KEGIATAN:
A) Menurut tulisan tentang penggunaan ChatGPT di kalangan pelajar, berapa banyak pengguna ChatGPT setelah alat itu dirilis?
B) Berdasarkan tulisan tentang penggunaan ChatGPT di kalangan pelajar, jelaskan mengapa dunia pendidikan sedang berubah dengan sangat cepat.
C) Teruskan tulisan tentang penggunaan ChatGPT di kalangan pelajar, mulai dari kalimat terakhirnya.

KUTIPAN YANG DIBERIKAN:
....................

Mohon tunggu...
Karina Azahra Putri
Karina Azahra Putri Mohon Tunggu... Lainnya - Mahasiswa

Mahasiswa Jenjang S-1 Pendidikan Sosiologi - Universitas Pendidikan Indonesia

Selanjutnya

Tutup

Ilmu Sosbud

Penggunaan ChatGPT di Kalangan Pelajar: Antara Eksis dan Krisis

23 September 2023   18:23 Diperbarui: 23 September 2023   18:30 1332
+
Laporkan Konten
Laporkan Akun
Kompasiana adalah platform blog. Konten ini menjadi tanggung jawab bloger dan tidak mewakili pandangan redaksi Kompas.
Lihat foto
Ilmu Sosbud dan Agama. Sumber ilustrasi: PEXELS

Kini kita bisa melihat dunia pendidikan sedang mengalami perubahan yang sangat cepat karena perkembangan teknologi Artificial Intelligence (AI) di dunia. Pelajar di seluruh belahan dunia memanfaatkan teknologi Artificial Intelligence (AI) untuk menunjang tugas sekolah mereka. Salah satu teknologi yang mengguncang dunia adalah ChatGPT yang dipakai oleh lebih dari 100 juta pengguna setelah ChatGPT dirilis.

ChatGPT atau Chat Generative Pretrained Transformer, dilatih untuk bisa menirukan percakapan manusia dengan menggunakan teknologi NLP (Natural Language Processing) atau Pengolahan Bahasa Alami, itulah ChatGPT. ChatGPT diciptakan untuk mengerjakan tugas, menerjemahkan, bahkan juga bisa membantu menganalisis suatu teks.

....................

ENTRI YANG DITAMPILKAN:
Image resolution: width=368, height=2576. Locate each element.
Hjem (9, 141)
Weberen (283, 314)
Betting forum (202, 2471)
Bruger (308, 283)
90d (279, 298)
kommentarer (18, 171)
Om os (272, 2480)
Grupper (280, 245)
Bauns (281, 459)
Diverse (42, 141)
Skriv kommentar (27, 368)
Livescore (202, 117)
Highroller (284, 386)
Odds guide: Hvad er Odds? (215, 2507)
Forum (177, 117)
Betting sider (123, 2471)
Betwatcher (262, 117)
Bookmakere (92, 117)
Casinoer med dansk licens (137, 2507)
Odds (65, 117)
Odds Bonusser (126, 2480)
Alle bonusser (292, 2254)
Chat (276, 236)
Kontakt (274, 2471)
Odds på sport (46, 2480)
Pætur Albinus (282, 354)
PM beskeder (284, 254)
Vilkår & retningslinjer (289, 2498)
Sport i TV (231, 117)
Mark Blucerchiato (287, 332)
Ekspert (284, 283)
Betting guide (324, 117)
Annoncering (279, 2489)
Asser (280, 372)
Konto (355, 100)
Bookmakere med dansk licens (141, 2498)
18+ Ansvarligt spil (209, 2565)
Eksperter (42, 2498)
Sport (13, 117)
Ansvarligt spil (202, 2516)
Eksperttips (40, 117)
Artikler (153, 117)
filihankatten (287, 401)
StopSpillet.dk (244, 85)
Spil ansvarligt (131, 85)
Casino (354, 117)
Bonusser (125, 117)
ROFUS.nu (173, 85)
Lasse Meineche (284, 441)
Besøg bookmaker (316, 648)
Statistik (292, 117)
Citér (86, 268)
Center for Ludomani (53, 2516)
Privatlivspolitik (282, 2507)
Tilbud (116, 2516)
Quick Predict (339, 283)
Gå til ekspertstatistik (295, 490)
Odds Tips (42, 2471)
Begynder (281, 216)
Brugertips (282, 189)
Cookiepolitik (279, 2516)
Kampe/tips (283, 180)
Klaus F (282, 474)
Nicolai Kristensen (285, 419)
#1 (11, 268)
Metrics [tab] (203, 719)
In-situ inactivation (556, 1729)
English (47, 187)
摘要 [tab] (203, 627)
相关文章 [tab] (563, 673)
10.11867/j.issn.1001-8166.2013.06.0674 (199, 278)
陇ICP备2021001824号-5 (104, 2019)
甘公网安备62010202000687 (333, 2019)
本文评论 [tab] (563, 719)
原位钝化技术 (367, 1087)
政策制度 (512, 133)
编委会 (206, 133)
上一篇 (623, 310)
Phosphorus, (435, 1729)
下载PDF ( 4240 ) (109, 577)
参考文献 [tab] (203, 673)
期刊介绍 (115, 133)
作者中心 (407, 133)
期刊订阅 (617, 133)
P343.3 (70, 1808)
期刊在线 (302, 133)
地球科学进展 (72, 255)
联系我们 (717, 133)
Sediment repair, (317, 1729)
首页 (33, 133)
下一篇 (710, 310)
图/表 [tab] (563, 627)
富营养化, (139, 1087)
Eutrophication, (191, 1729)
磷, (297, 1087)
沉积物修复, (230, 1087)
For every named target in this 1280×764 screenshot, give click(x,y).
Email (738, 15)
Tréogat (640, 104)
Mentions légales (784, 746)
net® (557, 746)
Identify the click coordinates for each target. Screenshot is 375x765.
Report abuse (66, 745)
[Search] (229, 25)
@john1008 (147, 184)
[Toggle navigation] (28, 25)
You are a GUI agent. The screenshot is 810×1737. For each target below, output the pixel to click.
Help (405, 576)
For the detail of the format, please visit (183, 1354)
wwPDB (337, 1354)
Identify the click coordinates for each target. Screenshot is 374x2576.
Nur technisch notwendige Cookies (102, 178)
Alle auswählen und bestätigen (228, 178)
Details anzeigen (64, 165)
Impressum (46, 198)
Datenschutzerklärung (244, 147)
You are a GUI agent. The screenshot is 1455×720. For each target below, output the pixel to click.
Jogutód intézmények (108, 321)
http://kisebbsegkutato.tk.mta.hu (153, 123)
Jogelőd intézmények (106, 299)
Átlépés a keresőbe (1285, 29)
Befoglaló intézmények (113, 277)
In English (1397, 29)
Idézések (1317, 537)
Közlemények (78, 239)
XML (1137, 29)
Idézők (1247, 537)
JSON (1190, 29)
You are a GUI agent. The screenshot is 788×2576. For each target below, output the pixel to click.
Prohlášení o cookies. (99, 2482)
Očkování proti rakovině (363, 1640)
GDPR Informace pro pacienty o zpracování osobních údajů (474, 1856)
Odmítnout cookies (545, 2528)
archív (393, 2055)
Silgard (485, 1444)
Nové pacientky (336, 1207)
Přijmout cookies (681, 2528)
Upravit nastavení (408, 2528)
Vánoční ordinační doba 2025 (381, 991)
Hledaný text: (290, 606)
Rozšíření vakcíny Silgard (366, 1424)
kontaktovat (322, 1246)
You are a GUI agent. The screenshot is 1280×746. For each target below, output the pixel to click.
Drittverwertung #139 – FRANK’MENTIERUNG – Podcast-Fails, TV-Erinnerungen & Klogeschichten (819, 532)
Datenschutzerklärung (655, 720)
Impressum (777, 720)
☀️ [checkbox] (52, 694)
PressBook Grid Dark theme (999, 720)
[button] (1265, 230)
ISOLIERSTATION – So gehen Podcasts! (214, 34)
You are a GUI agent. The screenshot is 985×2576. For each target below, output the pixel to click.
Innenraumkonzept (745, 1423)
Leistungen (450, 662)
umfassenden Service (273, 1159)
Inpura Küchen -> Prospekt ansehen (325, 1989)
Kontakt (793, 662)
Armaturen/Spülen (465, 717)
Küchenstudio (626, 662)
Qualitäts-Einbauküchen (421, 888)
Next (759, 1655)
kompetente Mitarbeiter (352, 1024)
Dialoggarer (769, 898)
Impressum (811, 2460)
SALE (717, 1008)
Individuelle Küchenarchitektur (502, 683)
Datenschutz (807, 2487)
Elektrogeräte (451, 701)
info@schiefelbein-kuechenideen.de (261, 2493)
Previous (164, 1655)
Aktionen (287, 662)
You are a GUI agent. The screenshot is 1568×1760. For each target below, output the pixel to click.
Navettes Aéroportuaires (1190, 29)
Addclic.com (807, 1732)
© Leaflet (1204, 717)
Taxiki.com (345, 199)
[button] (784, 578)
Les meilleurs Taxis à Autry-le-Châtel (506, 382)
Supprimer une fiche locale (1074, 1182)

....................

JAWABAN PER TUGAS:
A) Lebih dari 100 juta pengguna.

B) Dunia pendidikan berubah dengan sangat cepat karena perkembangan teknologi Artificial Intelligence (AI) di dunia.

C)
Walaupun demikian, ChatGPT juga memberi dampak buruk dalam dunia pendidikan. Seperti berkurangnya originalitas pelajar dalam berkarya serta bertumbuhnya tindakan kejahatan plagiarisme. Disini kita akan membahas lebih dalam lagi perihal penggunaan ChatGPT di kalangan pelajar.

Dari survey Populix di bulan April 2023 lalu, ChatGPT menempati urutan pertama sebagai aplikasi yang paling banyak di digunakan di Indonesia yakni sebesar 45% responden.

Berikut adalalah survei dari study. com di bulan Januari 2023 mengenai pemakaian ChatGPT di sekolah .

- 34% Guru dan Dosen Ingin ChatGPT dilarang di Perguruan tinggi atau sekolah.

- 66% Guru dan Dosen mendukung pemberian akses ChatGPT bagi Siswa dan Mahasiswa

- 72% Dosen khawatir mahasiswa mencontek menggunakan ChatGPT 

- 58% Guru khawatir siswa mencontek menggunakan ChatGPT

- 72% Mahasiswa mendukung pelarangan akses ke ChatGPT di kampus

- 89% Siswa memanfaatkan ChatGPT untuk mengerjakan PR mereka

- 48% Siswa menggunakan ChatGPT untuk mengerjakan tes dari rumah

- 53% ChatGPT digunakan untuk membuat tulisan ilmiah

- 22% ChatGPT digunakan untuk merancang outline tulisan

2 contoh kasus penggunaan ChatGPT di dunia pendidikan akan diuraikan disini. Pertama adalah Pak Ahmad Davik sebagai seorang guru, yang mencurahkan kesenangan dan kekahwatirannya pada perkembangan AI seperti ChatGPT.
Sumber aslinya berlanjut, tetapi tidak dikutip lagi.